New Report Ranks World's Most Innovative Companies

New Report Ranks World's Most Innovative Companies

11.13.12 | By Kaelan Hollon

Being on top of anyone's list of the 'World's Most Innovative Companies' is a mighty fine set of bragging rights, and Apple can put another feather in its hat thanks to a new report by Booz & Company. Booz surveyed trends in R&D spending and innovation strategies, looking at whether a company's fluctuating investments had any long term effects on their brand's innovation standards. The short answer is "not necessarily."

From the report:

"There is no long-term correlation between the amount of money a company spends on its innovation efforts and its overall financial performance. Instead, what matters is how companies use that money and other resources, as well as the quality of their talent, processes, and decision making."

You can see what they mean from a chart comparison within the report. On page 5, Exhibit B, in Booz's report, the list the top 20 spenders on innovation; eight of them are biopharmaceutical companies. Yet on page 11, Exhibit F, of that same report, the 700 executives they surveyed ranks the world's most innovative companies; biopharma is conspicuously absent. That pharmaceutical companies' investments represent some of the highest R&D spending but still aren't viewed as highly innovative by other industries was a curious fact: all investment and no love -- what gives?

Part of the discrepancy lies in a public perception problem. Industries that generate a constant stream of new products are hard to compare to pharmaceutical companies who make incremental progress researching a new medicine over the course of several years. A billion dollars invested into gadget technology can create multiple new products; the same amount spent on molecular biology means you might hopefully understand Alzheimer's disease only slightly better than you did before.

Consider it: only one of every 10,000 potential medicines makes it through the research and development pipeline and is approved for patient use by the FDA. If a speaker or car manufacturer had to go through that, we'd still be listening to quadraphonic speakers in a Jalopy.

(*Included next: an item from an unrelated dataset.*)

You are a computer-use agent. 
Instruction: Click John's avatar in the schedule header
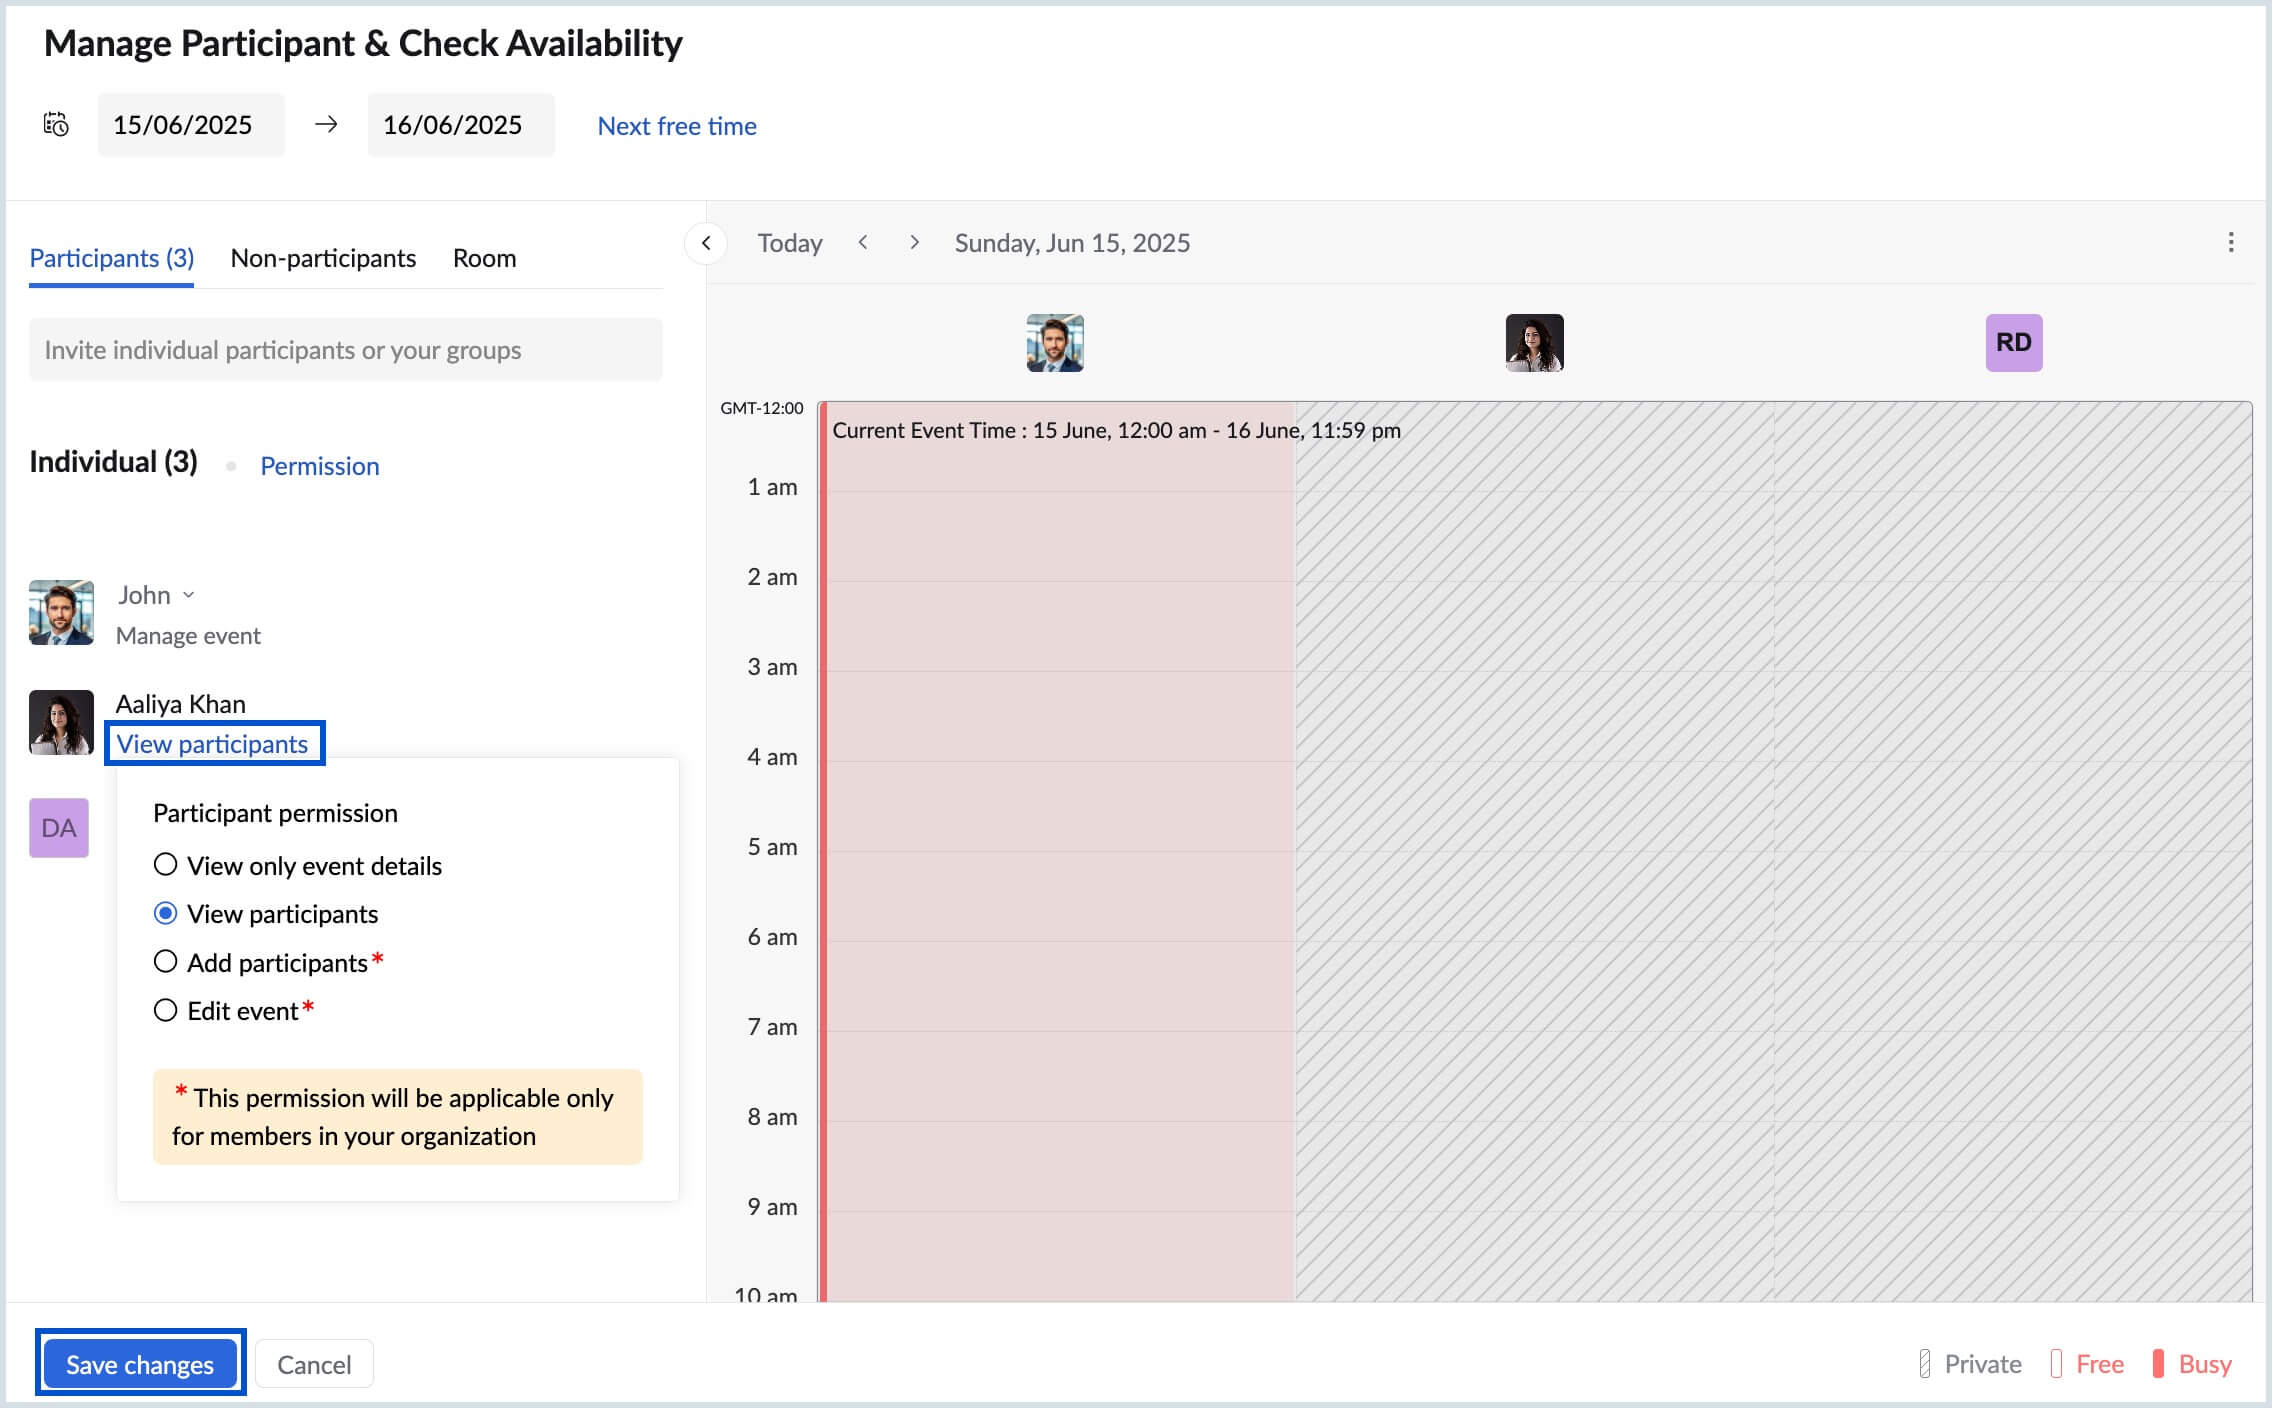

Booz's survey isn't wrong - they have some great points about how an innovation strategy fits into an overall business model, and I don't dispute their findings or survey. But given the built-in challenges involved in medical innovation, biopharmaceutical discoveries and innovations are all the sweeter, when found.

Look through Booz's report - it's a worthwhile read - but remember that it's tough to compare Apples to medicines.